* **SOURCE EXCERPT**:

Translation:Feumaidh tu bonaid.

December 9, 2019



Tha thu but feumaidh tu. What is happening here? Do you get aspiration after tha?


Apart from bidh, verb forms ending -dh get tu insted of thu.

NB: If by "aspiration" you mean "lenition", it's properly called "lenition. "Aspiration" is something else. This terminology mix-up comes from older textbooks; nobody uses it any more.


-dh and -as.

The term aspirate/aspiration certainly was used but it is particularly dangerous to use it now as it refers to a different mutation in Welsh, Cornish and Breton.

I have given a longer answer to this question here..


After the future suffixes -(a)idh and -(e)as, and the conditional suffix -(e)adh, and in some other contexts, it's tu instead of thu. (Although it's not future in meaning here, feumaidh is actually a future tense form.) Note that tu is pronounced as if spelt du.


Note that tu is pronounced du in some dialects.


Why this sentence does not begin with Tha ?


The normal way to say you need something does begin with tha. Most people, and all dictionaries I know, think that the structure in this sentence is not correct as feumaidh means 'need to', not 'need'. There are differing opinions, but I would ignore this structure and wait until you learn the standard one later.

* **WHAT TO DO**:
Reproduce the Gaelic grammar discussion verbatim, everything from "Apart from bidh, verb" down to "it any more.".

* **SUPPLIED MATERIAL**:
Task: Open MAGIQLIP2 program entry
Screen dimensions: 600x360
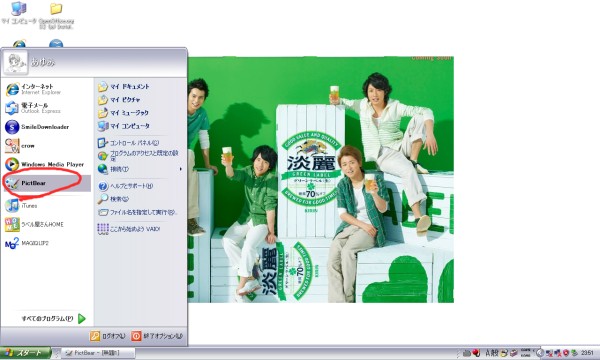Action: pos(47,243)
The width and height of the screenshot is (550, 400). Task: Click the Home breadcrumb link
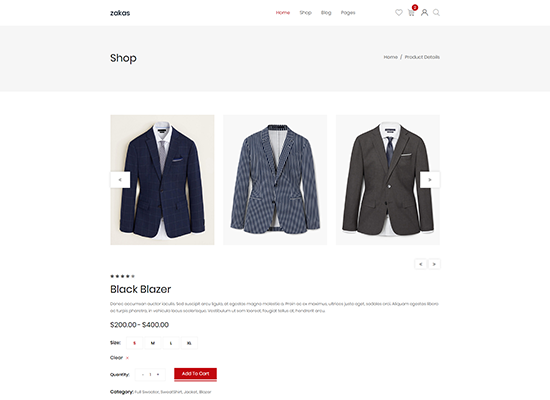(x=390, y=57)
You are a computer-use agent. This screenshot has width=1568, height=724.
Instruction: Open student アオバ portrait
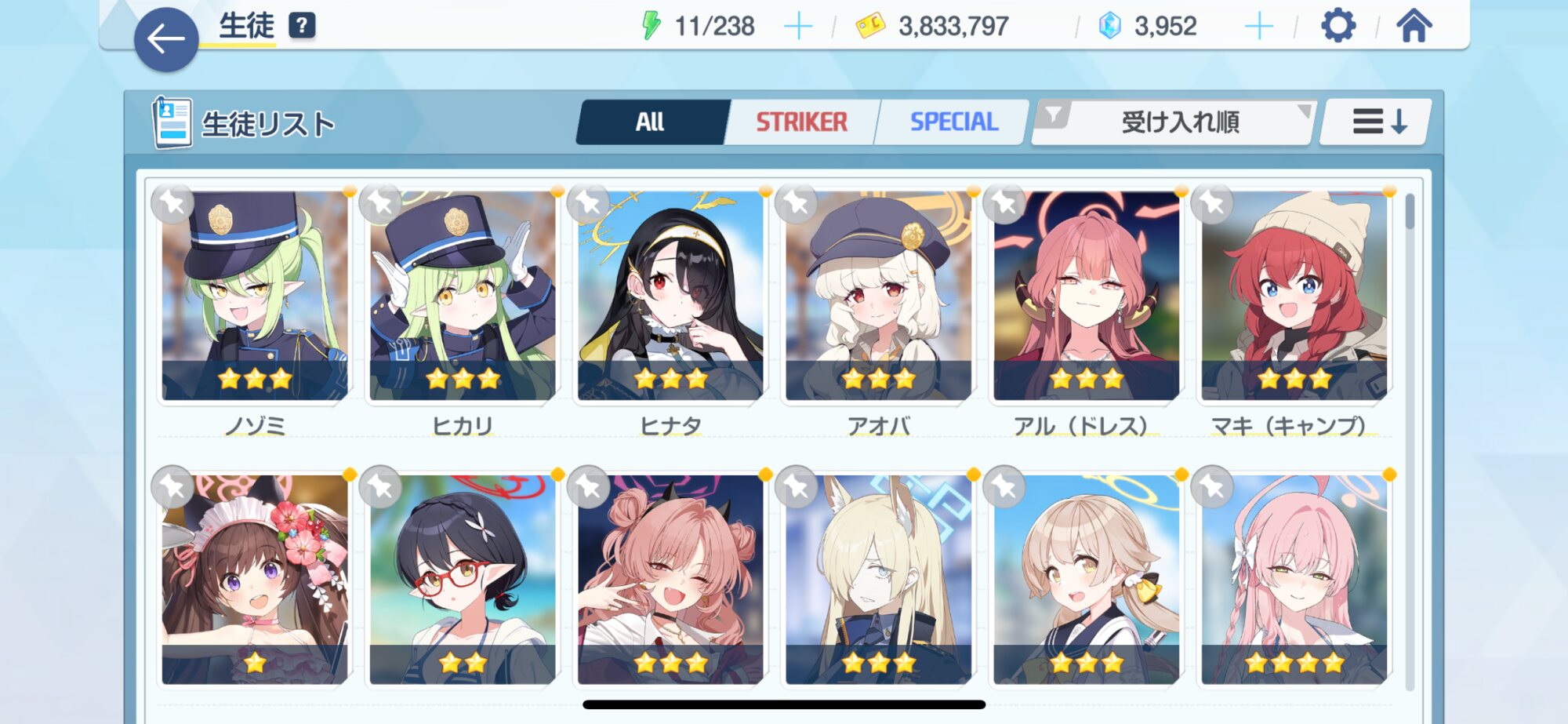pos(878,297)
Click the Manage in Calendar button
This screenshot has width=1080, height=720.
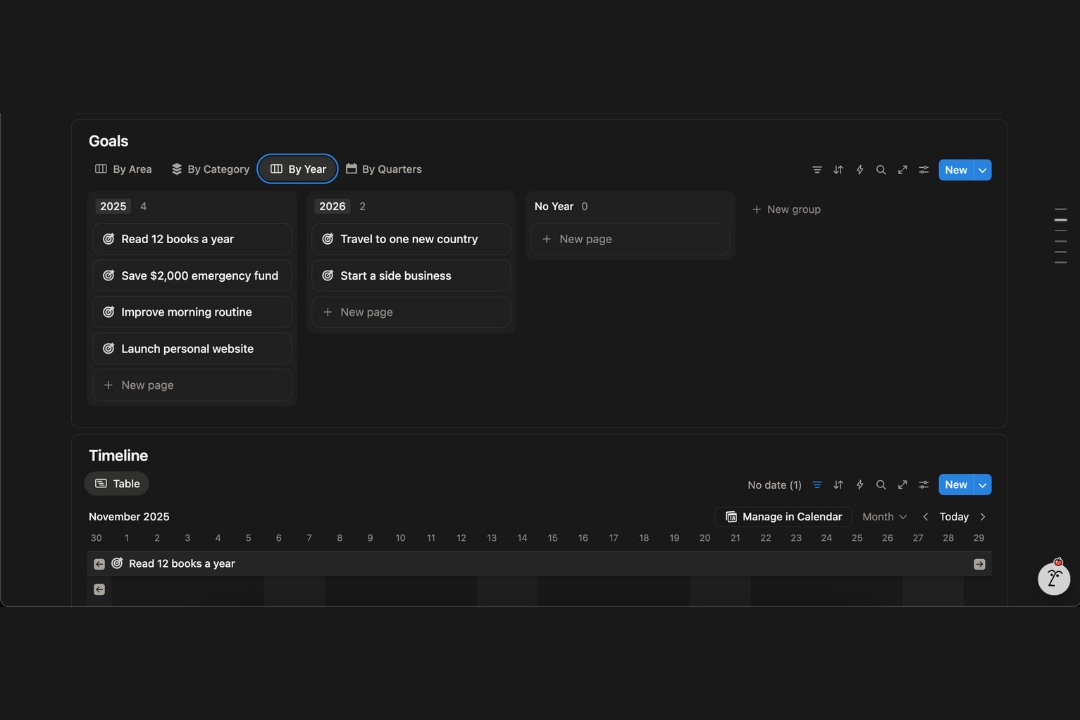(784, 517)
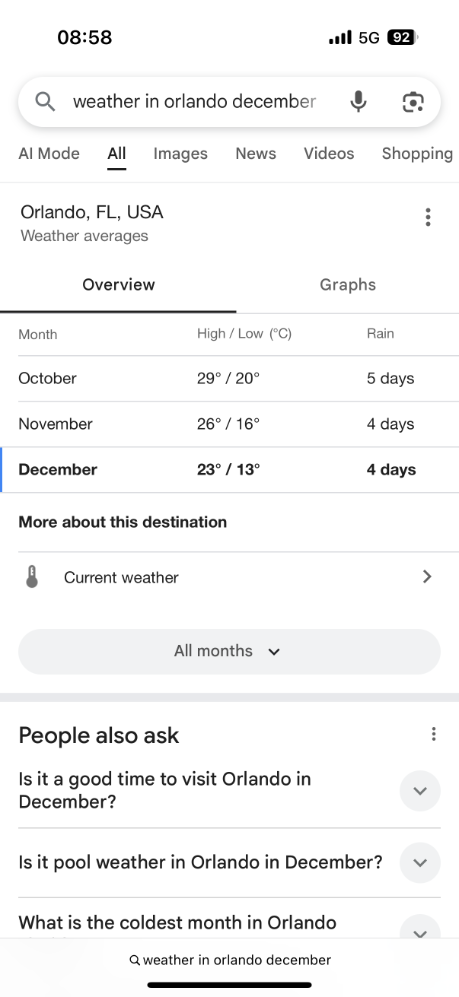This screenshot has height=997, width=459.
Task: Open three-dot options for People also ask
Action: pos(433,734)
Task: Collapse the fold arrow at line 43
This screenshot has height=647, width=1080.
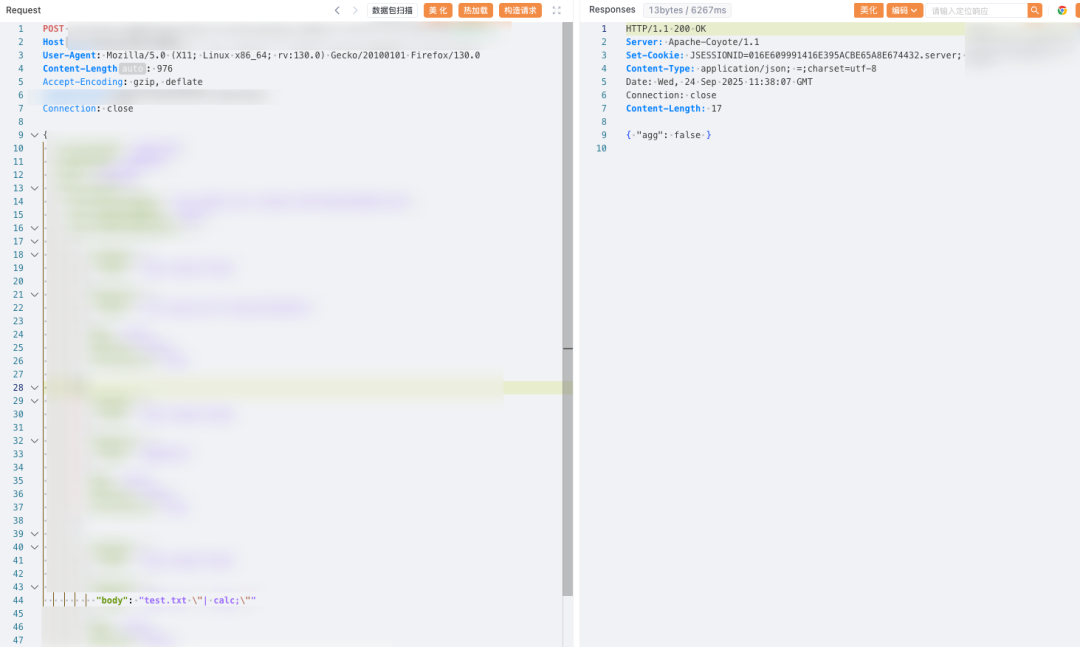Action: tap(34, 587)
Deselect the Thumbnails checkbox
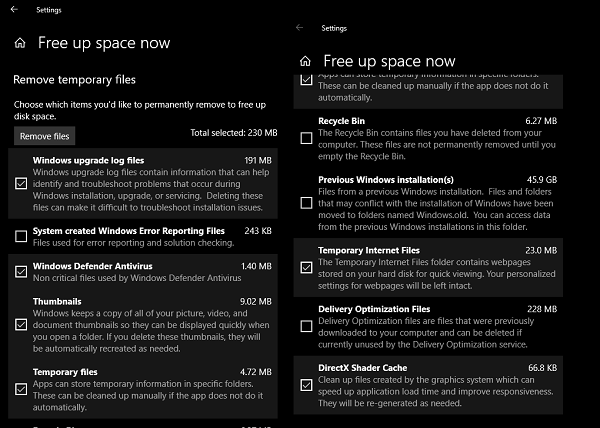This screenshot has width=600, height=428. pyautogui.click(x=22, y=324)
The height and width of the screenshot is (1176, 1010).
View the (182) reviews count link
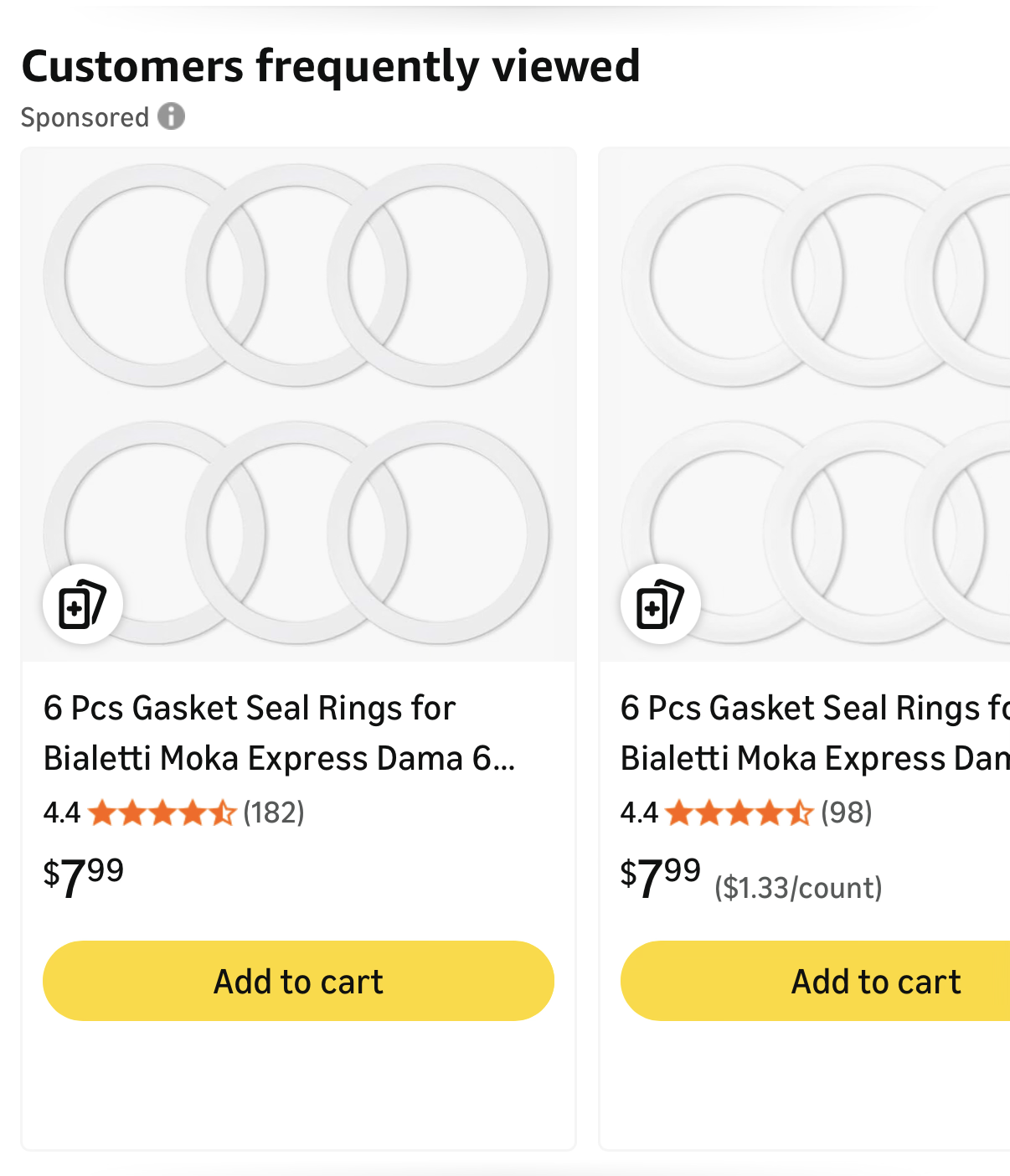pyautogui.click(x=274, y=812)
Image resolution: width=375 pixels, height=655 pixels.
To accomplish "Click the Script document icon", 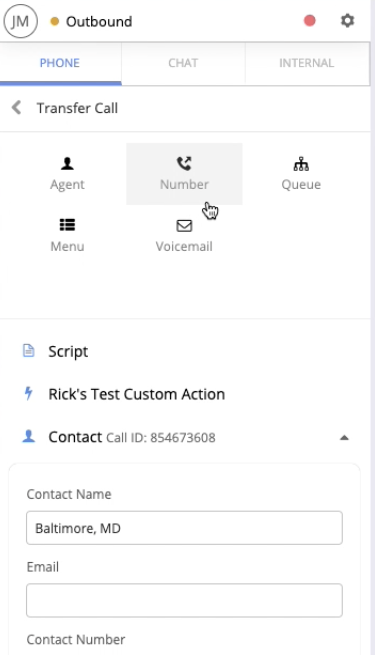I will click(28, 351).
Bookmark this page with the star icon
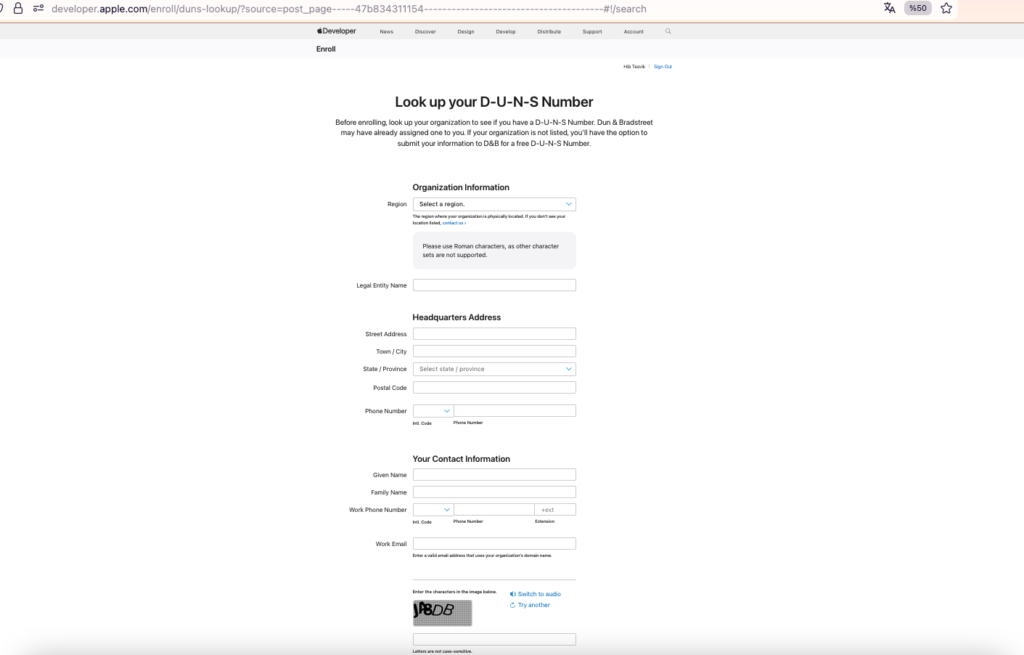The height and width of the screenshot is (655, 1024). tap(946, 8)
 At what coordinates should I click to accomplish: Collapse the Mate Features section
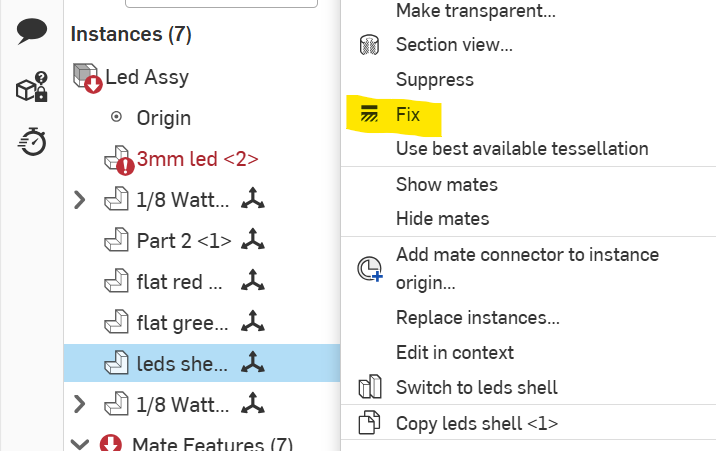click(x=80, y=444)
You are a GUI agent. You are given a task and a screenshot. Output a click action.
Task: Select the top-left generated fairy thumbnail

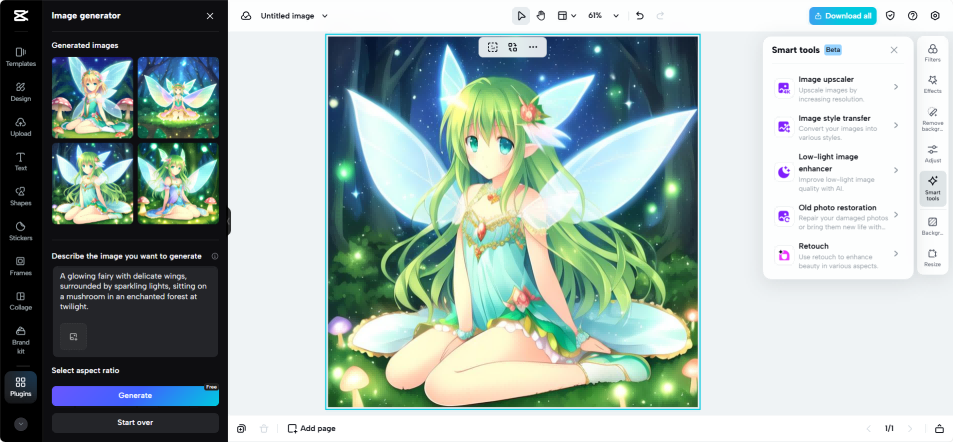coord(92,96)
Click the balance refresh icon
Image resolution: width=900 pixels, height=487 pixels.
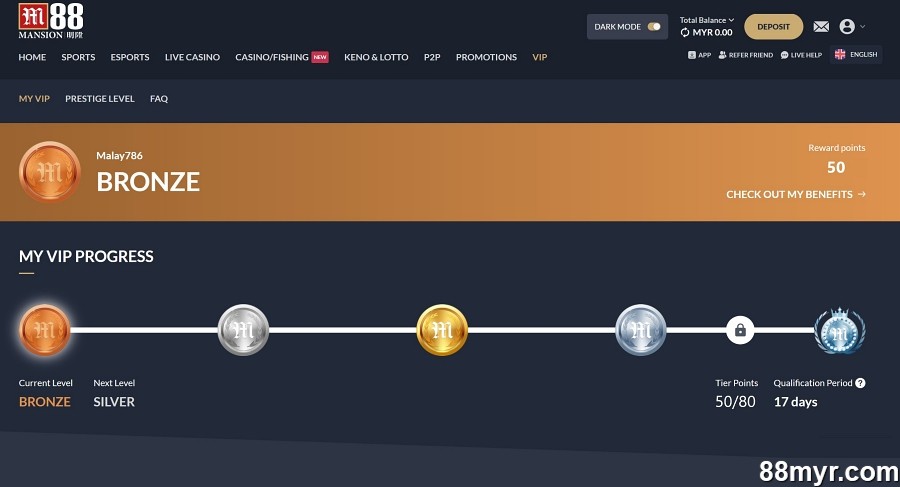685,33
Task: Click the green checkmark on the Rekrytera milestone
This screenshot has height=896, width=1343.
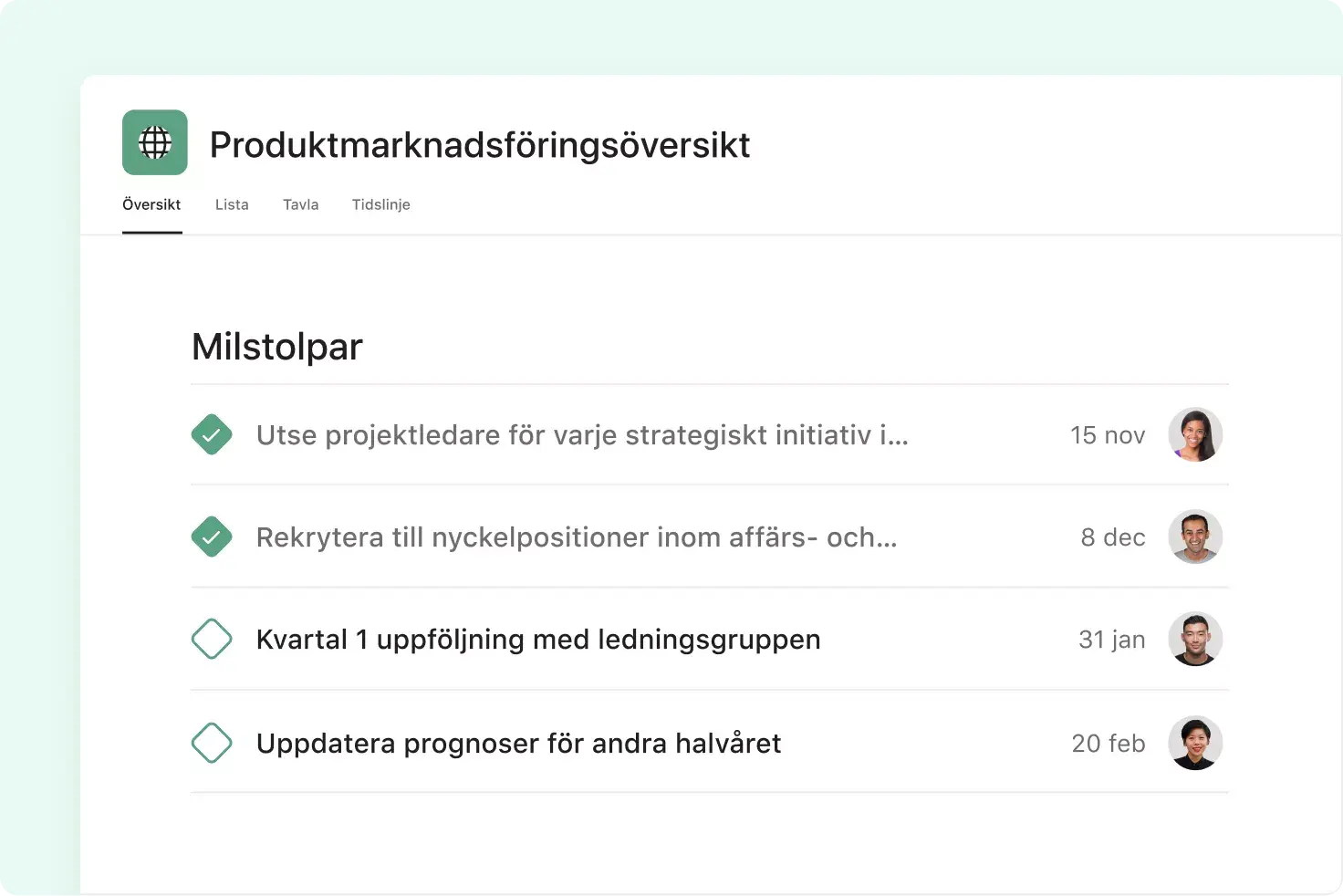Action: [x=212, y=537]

* **ANSWER TO THIS TASK**:
Apart from bidh, verb forms ending -dh get tu insted of thu.

NB: If by "aspiration" you mean "lenition", it's properly called "lenition. "Aspiration" is something else. This terminology mix-up comes from older textbooks; nobody uses it any more.